## WHAT YOU SHOULD DO
How many lines in the material below contain the word "Instruction"? Reply with the number alone.

## RECORDS TO USE
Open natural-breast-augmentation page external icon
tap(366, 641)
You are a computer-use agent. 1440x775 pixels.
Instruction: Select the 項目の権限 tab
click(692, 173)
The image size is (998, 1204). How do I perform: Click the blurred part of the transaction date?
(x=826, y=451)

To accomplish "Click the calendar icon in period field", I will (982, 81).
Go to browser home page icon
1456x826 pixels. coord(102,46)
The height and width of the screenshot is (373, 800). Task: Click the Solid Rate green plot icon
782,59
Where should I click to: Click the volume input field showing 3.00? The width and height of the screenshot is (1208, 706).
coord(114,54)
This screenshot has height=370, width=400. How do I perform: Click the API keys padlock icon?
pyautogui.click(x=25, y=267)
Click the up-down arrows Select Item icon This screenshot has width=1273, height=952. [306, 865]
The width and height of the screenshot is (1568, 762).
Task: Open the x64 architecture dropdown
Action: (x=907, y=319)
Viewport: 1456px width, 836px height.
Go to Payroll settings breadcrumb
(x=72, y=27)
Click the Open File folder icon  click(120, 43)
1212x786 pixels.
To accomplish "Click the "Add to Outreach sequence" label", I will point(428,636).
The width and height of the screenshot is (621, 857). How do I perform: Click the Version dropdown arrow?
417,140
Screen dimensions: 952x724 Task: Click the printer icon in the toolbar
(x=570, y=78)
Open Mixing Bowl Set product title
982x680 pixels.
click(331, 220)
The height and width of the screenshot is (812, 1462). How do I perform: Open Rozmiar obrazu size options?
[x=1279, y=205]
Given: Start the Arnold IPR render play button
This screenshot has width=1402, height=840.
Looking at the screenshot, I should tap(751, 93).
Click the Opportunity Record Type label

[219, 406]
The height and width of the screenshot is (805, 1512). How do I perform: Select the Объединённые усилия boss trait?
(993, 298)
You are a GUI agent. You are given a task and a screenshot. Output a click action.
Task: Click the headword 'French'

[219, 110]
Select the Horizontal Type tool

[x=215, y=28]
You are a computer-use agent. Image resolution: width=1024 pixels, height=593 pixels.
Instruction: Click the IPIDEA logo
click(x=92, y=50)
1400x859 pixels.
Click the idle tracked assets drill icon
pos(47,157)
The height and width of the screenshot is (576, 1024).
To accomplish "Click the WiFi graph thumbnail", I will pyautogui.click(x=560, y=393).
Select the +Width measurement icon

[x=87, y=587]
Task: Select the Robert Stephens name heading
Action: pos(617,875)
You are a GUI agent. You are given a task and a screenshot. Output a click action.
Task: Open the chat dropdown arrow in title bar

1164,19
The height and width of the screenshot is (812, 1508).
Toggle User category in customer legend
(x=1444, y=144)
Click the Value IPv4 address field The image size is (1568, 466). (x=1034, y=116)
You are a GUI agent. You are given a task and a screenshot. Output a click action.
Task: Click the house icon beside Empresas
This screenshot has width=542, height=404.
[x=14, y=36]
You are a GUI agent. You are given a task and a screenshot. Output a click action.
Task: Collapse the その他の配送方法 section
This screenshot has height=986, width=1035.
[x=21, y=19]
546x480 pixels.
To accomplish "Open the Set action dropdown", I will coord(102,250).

## TASK RESPONSE
2